Take mine, for example. If all three of us had been Chosen by three different women, we’d all have shared them. There’d have been no boundaries. Some females even chose lovers outside of the Pack, whereas that wasn’t something a male could ever do. Not because our cocks were in Venus flytraps, but because we were hardwired that way. Sure, we could get an erection for another woman, but the desire? It wasn’t there. Our souls were in control, and they wanted Pack.
So, while I fully accepted I was in way over my head where she was concerned, and maybe not wholly in love with her but falling, I knew she wasn’t ready for a declaration of any kind from me. Not when shit was so up in the air for us.
“You freaking out?”
She blinked at me slowly. So slowly it was a robotic move, and trust me, I was in a Pack with Samuel. I knew what a robot was.
“No,” she admitted, and I could tell her answer surprised her.
“Then what’s wrong?”
“I think I’m freaking out about not being freaked out.”
I couldn’t refrain from laughing about that. “Well, that’s a good step. You’ve had a shit ton of overwhelming days, Eve. I don’t want to add to the burden.”
“I didn’t think you did.” She dipped her chin and began to leaf through the book that had been leafed through a thousand times before. “Why is this special to you, Frazer?”
Didn’t she like it? Discomfort powered through me, but this was Eve. She needed to know eventually.

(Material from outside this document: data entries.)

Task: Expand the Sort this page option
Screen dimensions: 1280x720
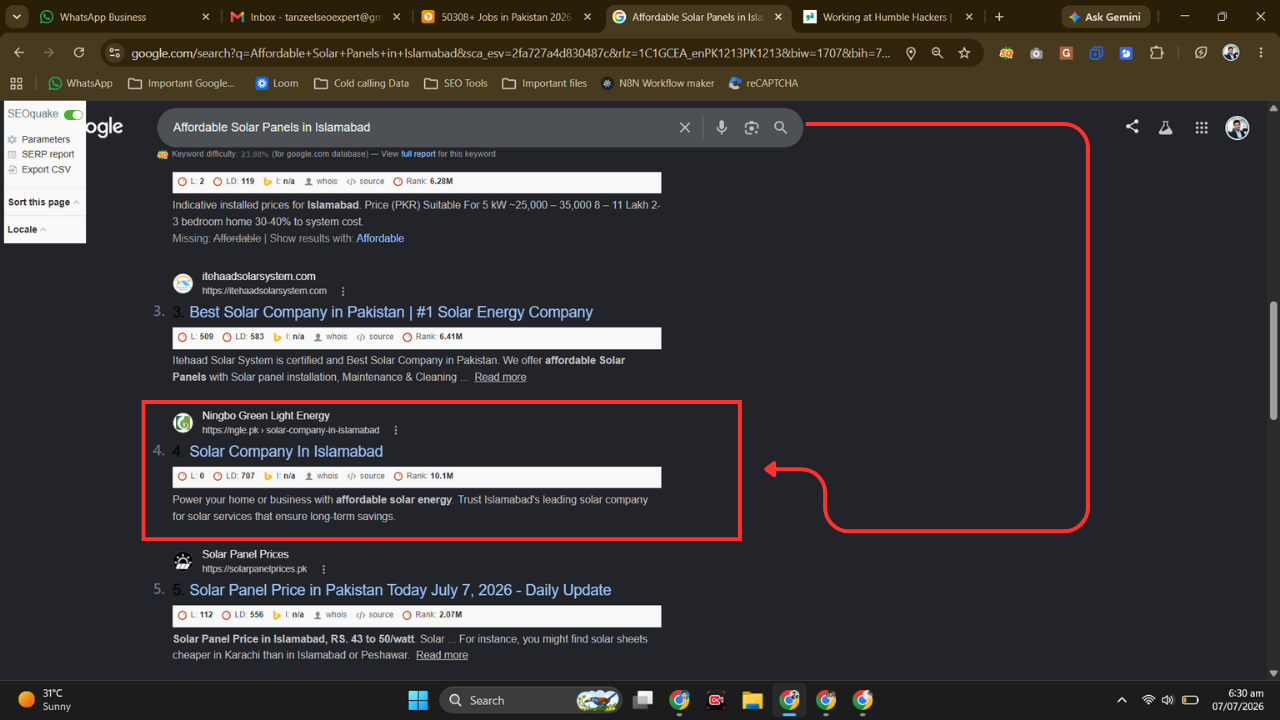Action: [x=43, y=202]
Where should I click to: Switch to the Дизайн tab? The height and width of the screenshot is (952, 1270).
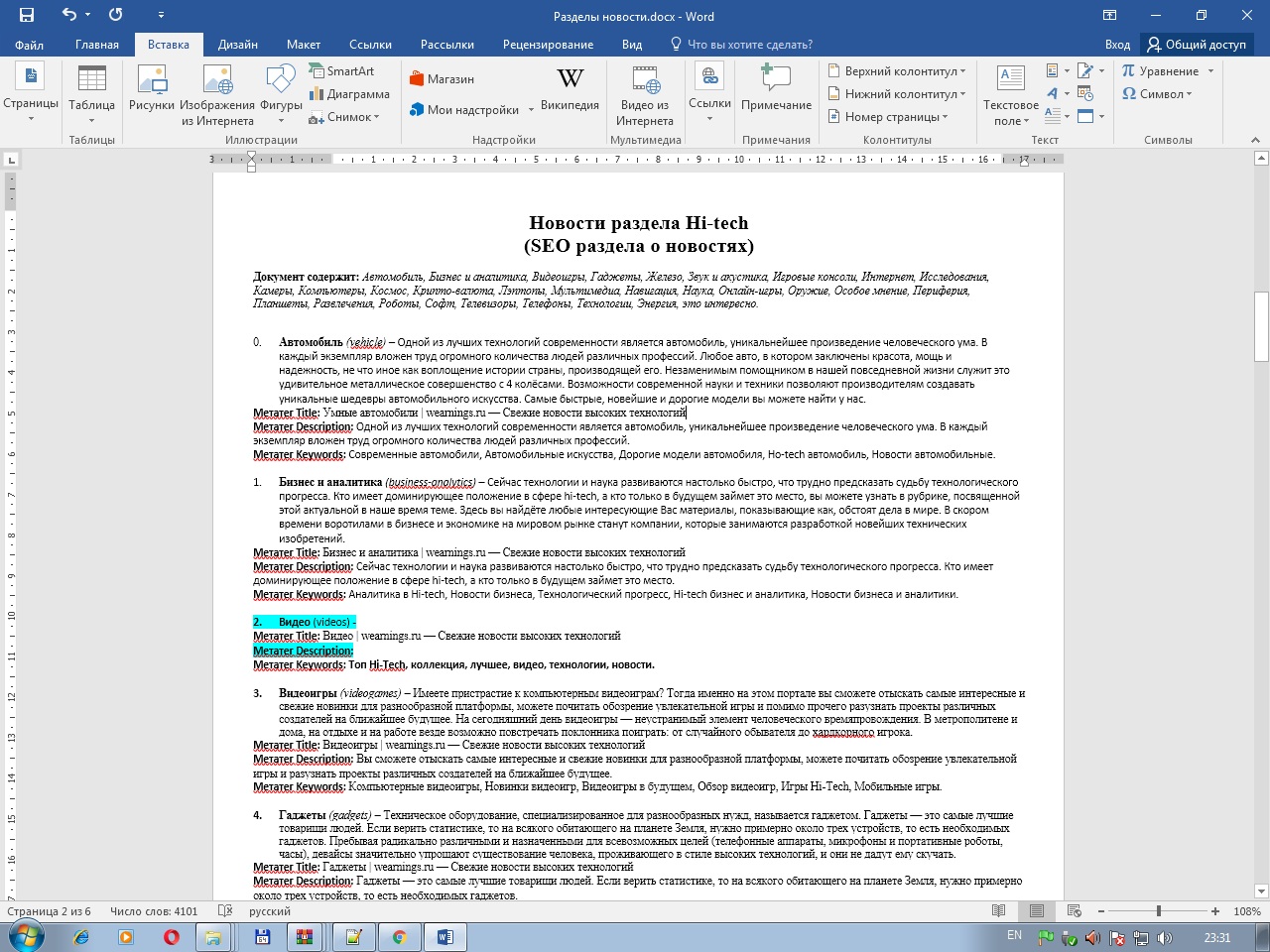tap(238, 45)
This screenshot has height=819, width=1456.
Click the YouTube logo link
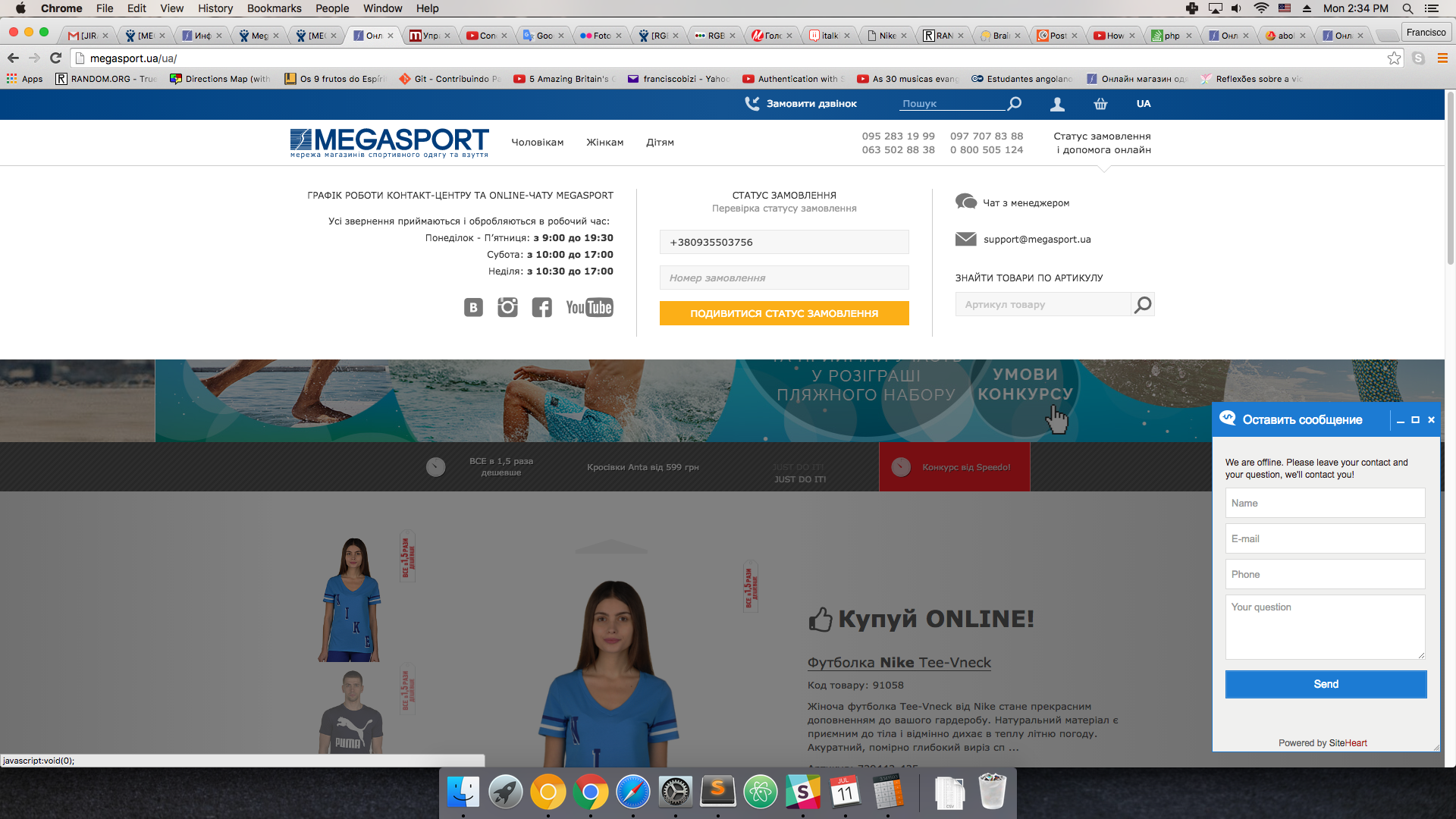pos(589,307)
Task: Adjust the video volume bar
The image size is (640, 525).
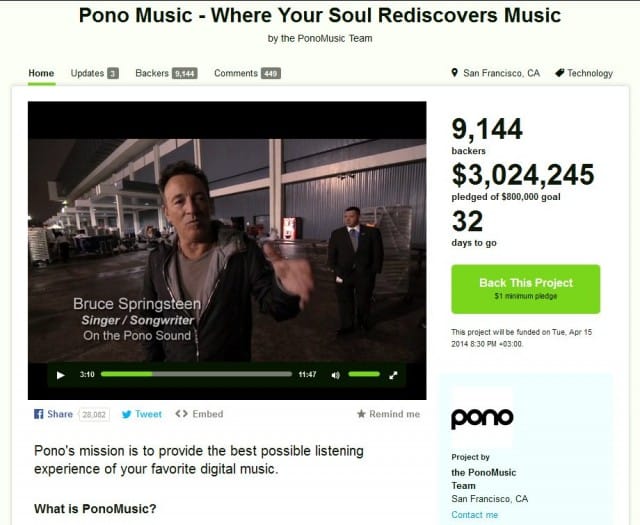Action: tap(364, 374)
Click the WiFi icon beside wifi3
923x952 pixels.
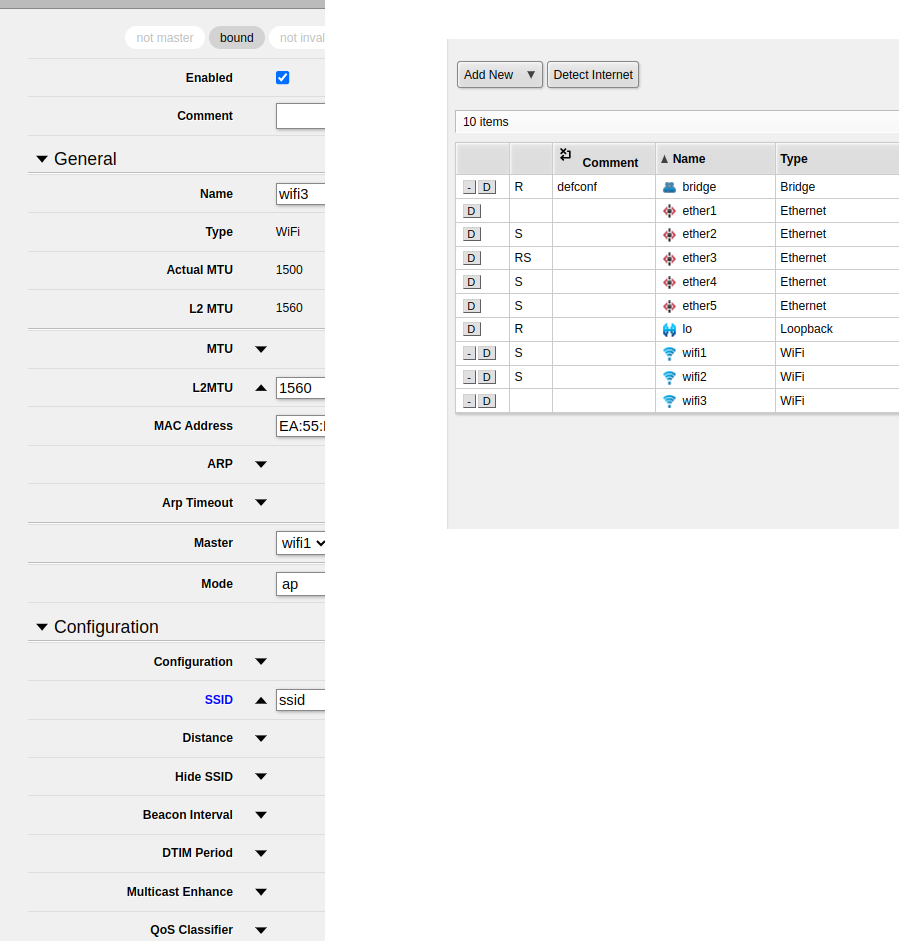(x=667, y=400)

“When I was twelve, I was dumped in this mental health facility. My parents called it that, but it was an asylum. Before that, I’d had a charmed life, Eve. Like, that sounds as though it’s from a book, but it was true. My parents didn’t give a fuck about me, but I had one of the best nannies and a blank check on anything I wanted. Not the best childhood but not the worst.”
“Then the souls revealed themselves,” she stated softly.
“Yeah.” I blew out a breath. “Things got bad quickly. My dad’s a politician. He couldn’t be seen with a whack job kid hovering in the background, messing up his campaigns with freaky shit because he was dealing with split personalities. So, I got dumped in the asylum, and it was hell. With a capital H.
“I dealt with it, though. Handled the shit thrown my way because I had no choice, but what got me through was that book.”
She gaped at me. “Shakespeare got you through?”
I snorted at her amusement. “No. We used it as a reference code.”
“What do you mean?”
My lips curved. “I like to draw. It’s a family thing. From my mother’s side. Her dad was a famous artist.” I didn’t bother name-dropping because I doubted she’d know him. “So, we used to send each other messages within the pictures.” I shrugged. “We built up a code, and we used to talk that way.”
“That’s pretty cool,” she blurted out.
“It was a survival mechanism,” I countered. “In each image, from left to right, there’d be symbols. It would tell us which page to go to and which line and word.”
“That must have been a detailed picture,” she exclaimed.
“It was. Very detailed. More like…” I thought about it. “You know a rug? How it has a repeat pattern? Kind of like that. But that is what got me through.” Scraping a hand over my hair, I stated, “I wasn’t allowed that many visitors, but one day, Louise turns up and she’s about forty pounds lighter than before. She had raccoon eyes and she was spaced out. I didn’t think anything of it because, to be frank, my family was fucked up. The women were always dieting to be thinner for the press, and the men were always beefing up for the same reason. We always had to look perfect. If anything surprised me, it was the raccoon eyes. We usually left the house pristine, to the point of narcissism.
“She was zoned, dazed throughout the meeting, and I didn’t realize it, but it was her goodbye.”